══ Dataset entries

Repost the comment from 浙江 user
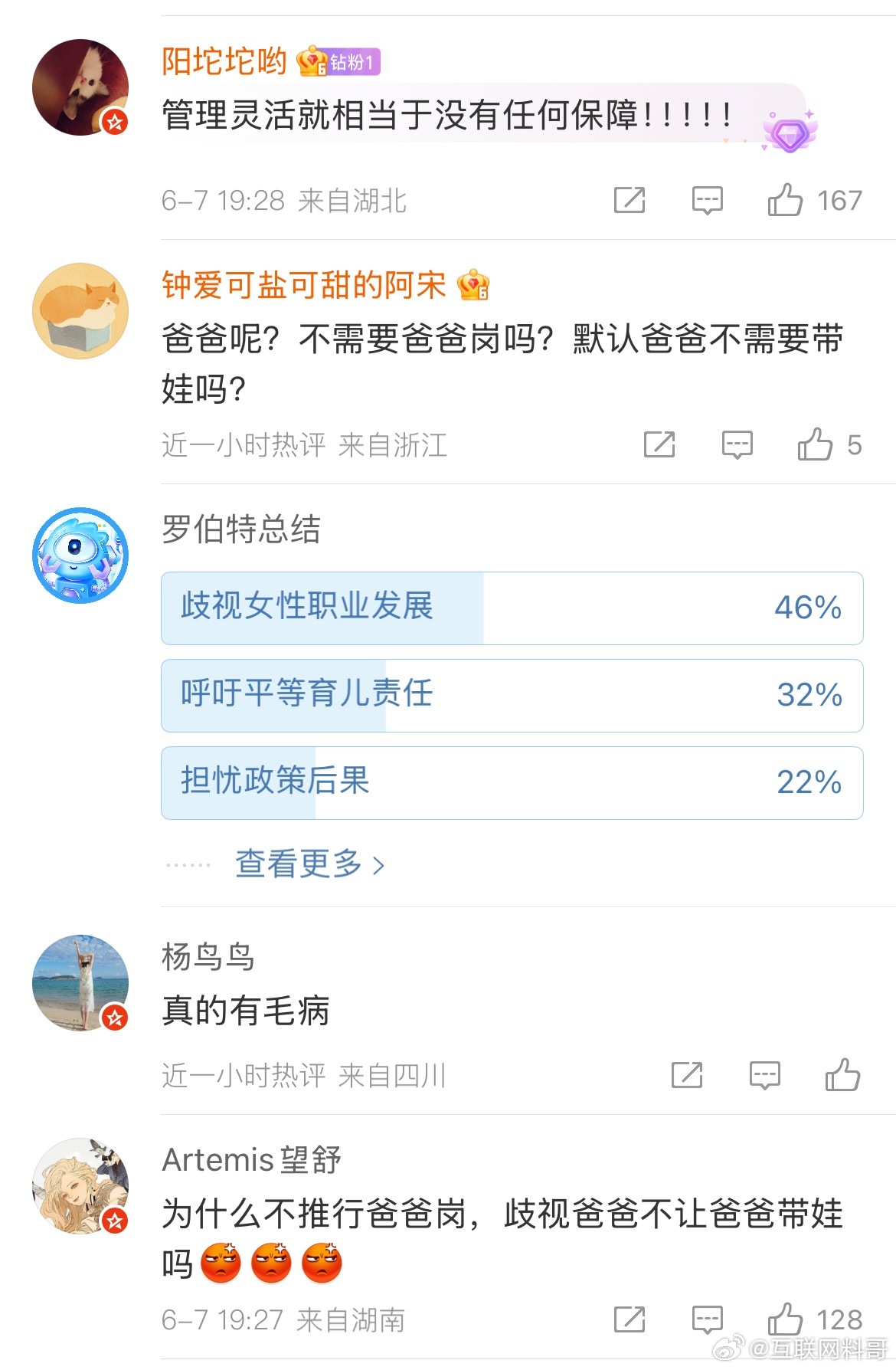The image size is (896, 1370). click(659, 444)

════
══ Dataset entries

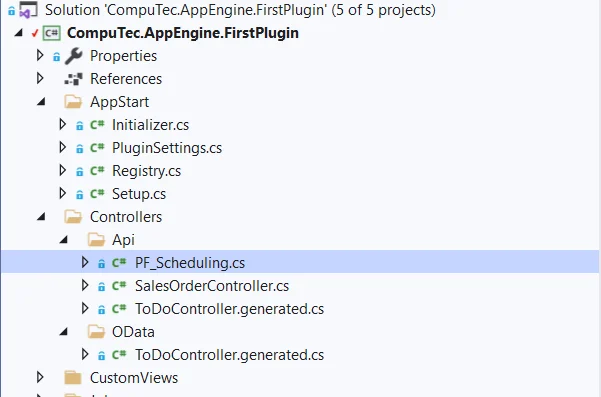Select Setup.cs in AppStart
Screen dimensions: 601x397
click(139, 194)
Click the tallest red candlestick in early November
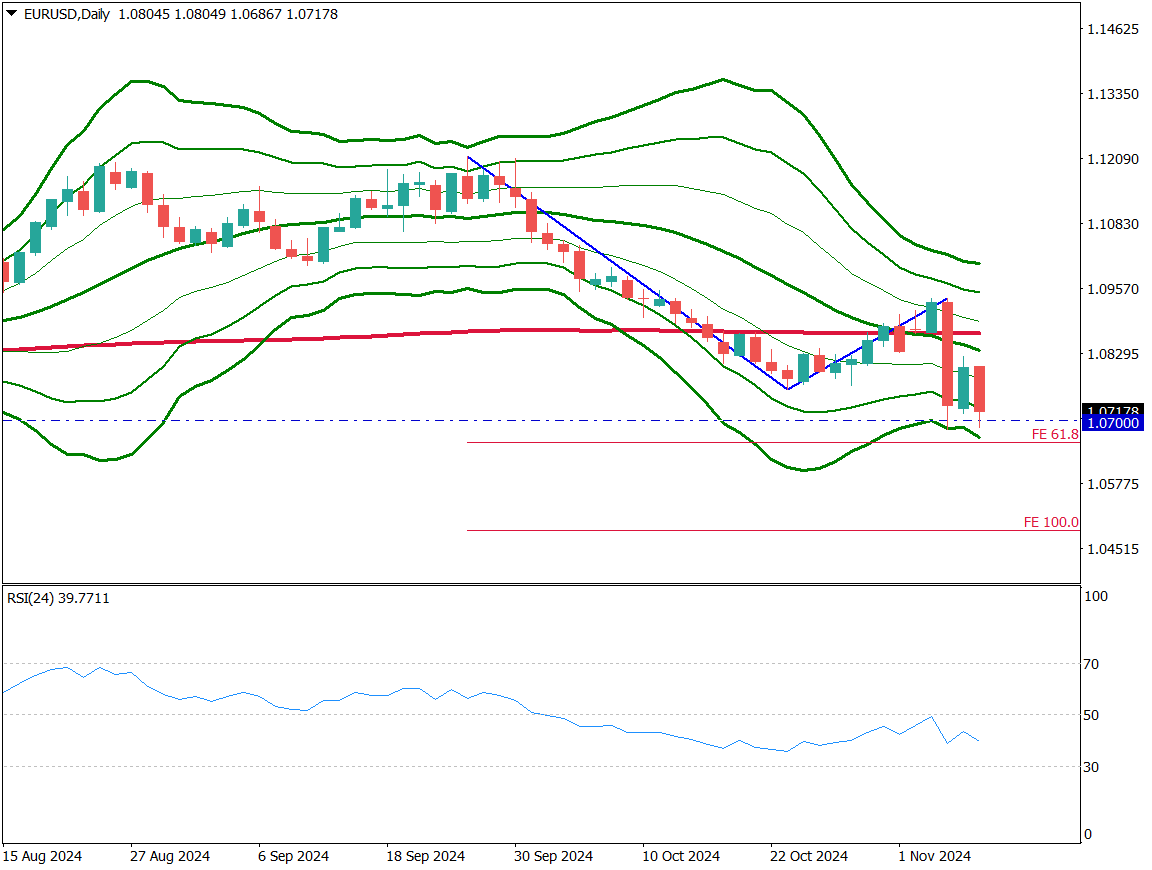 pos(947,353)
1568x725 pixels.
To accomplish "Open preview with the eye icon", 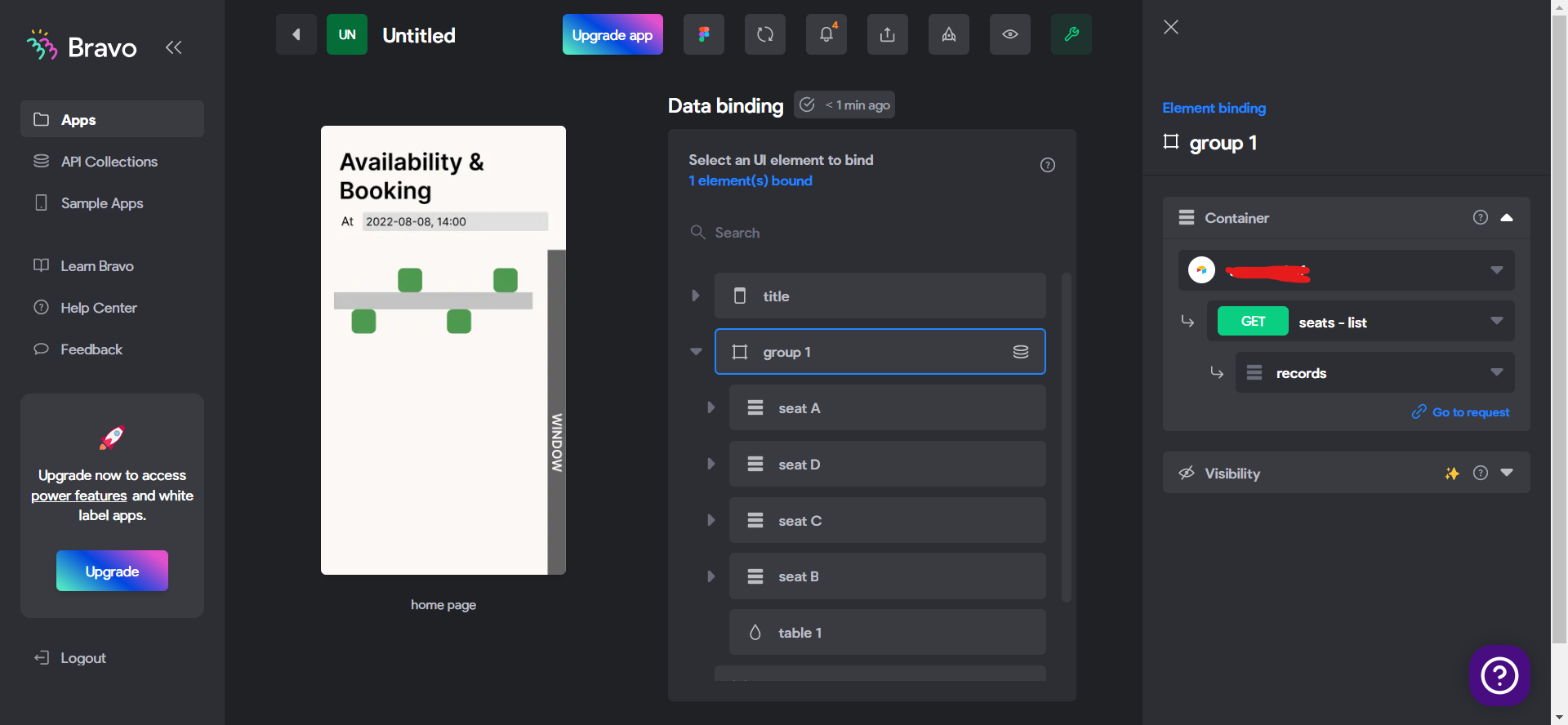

════

Objective: Extract every line from the one containing "Click the tallest" down to the one containing "preview with the", with both of those lines included, and reproduce them exactly without the pictures.

Result:
Click the tallest red candlestick in early November
 pos(947,353)
1568x725 pixels.
To accomplish "Open preview with the eye icon", 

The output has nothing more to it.